WASHINGTON, D.C. — David Crane opened the Department of Energy’s Deploy 2024 conference with the facts and figures of the money he and other DOE officials have helped to distribute from the Infrastructure Investment and Jobs Act and the Inflation Reduction Act over the past three years.
“We’ve committed over $95 billion in grants and loans, and with more [going out] each day,” Crane, DOE’s under secretary for infrastructure, told an audience of more than 1,800 at the Walter E. Washington Convention Center. “So, within the next few days and weeks, it will be over $100 billion and moving northwards.”
That money has gone to about 1,900 grant selectees and another 4,500 recipients of formula grants, Crane said. “And all that is tied with over $100 billion — well over $100 billion — committed from the private sector.”

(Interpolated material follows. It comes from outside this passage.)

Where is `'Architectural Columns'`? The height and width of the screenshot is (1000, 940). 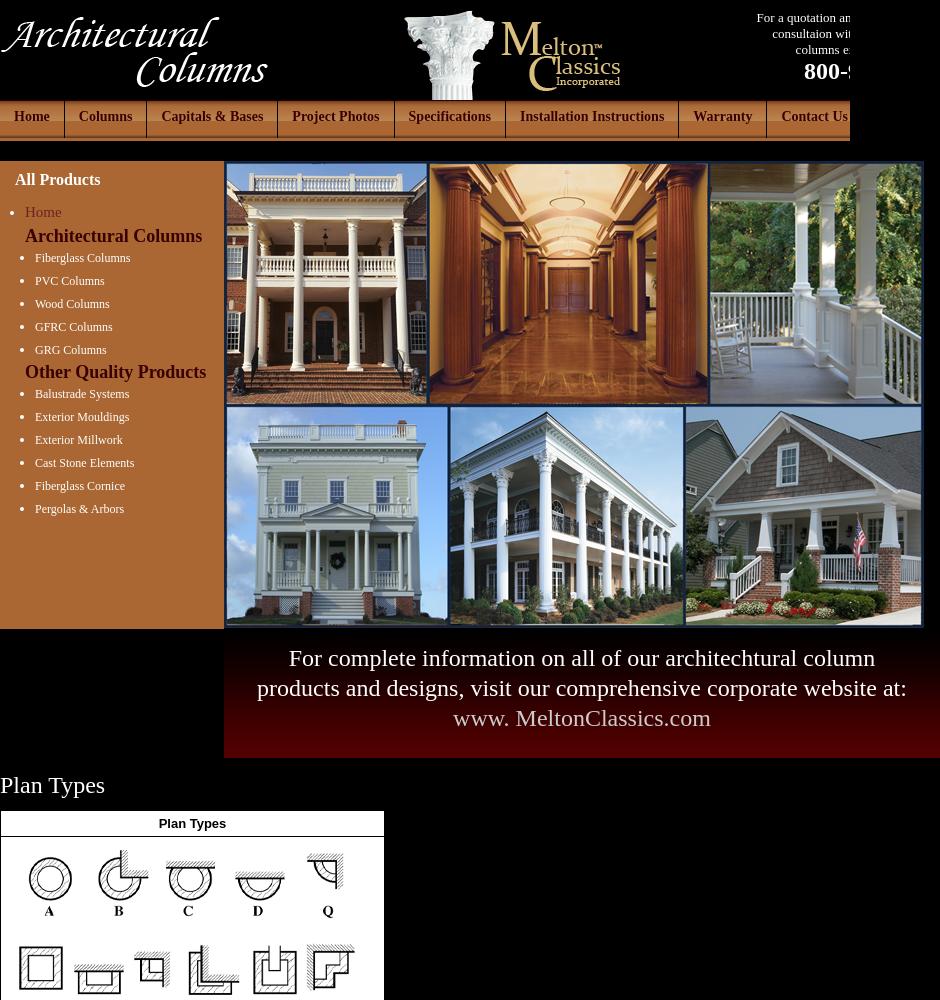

Those public and private dollars have created irreversible momentum the U.S. clean energy transition, said White House Senior Advisor John Podesta, who closed the conference’s opening plenary with a call to action for the private sector facing the uncertainties of the incoming Trump administration.
Donald Trump and congressional Republicans have declared their intention to roll back the IRA and other clean energy initiatives. Chris Wright, a fracking CEO and Trump’s nominee for secretary of energy, is an unabashed advocate of fossil fuels.
But, Podesta countered, “the economics of the clean energy transition have simply taken over. New power generation is going to be clean. The desire to build our next generation nuclear is still there. The [data center] hyperscalers are still committed to powering the future with clean energy. The auto companies are still investing in electrification and hybridization.
“All those trends are not going to be reversed,” he said. “Are we facing some new headwinds? Absolutely. But will we revert back to the energy system of the 1950s? No way.”
Echoing Podesta, the buzz at the conference was upbeat. Crane noted that many of DOE’s funding opportunities have continued to draw more applicants than could be funded. The Grid Resilience and Innovation Partnerships Program was eight times oversubscribed, he said.
Crane also pitched to investors at the event that DOE-funded projects are well-vetted and derisked.
“One of the most important things … the Department of Energy has done for the private sector is that we put immense effort into picking the best of the best in terms of projects,” he said. “Of course, any [investor] here is going to do their own due diligence, but I think it’s fair to say that if the Department of Energy has … provided a grant to a company, if we’ve provided a loan to a company, they’ve been subject to extensive due diligence, and we believe the technology that we’re financing can scale and the projects can be commercially viable.
“Treat us as like a Good Housekeeping seal of approval,” he said.
Podesta also argued that U.S. innovation in clean energy will continue to be critical to ensure the nation can compete in global markets.
“The prices of clean technologies will keep dropping, and the need to compete with the rest of the world, as they move full steam ahead on clean energy, is going to only increase and increase and increase,” he said. “Now it’s up to you, America’s clean energy entrepreneurs and clean energy companies, to lead that transition.
“We need you to keep innovating, showing the world that America leads with big ideas.” Podesta said. “We’re counting on you to carry this work forward, for the sake of your businesses, for the sake of the communities you’ve invested in, for the sake of the American people, of our economy, our security, our young people and our planet.
“Thank you for what you’re doing. Just keep doing it. Do it faster. Do more of it, and we’ll all be better off.”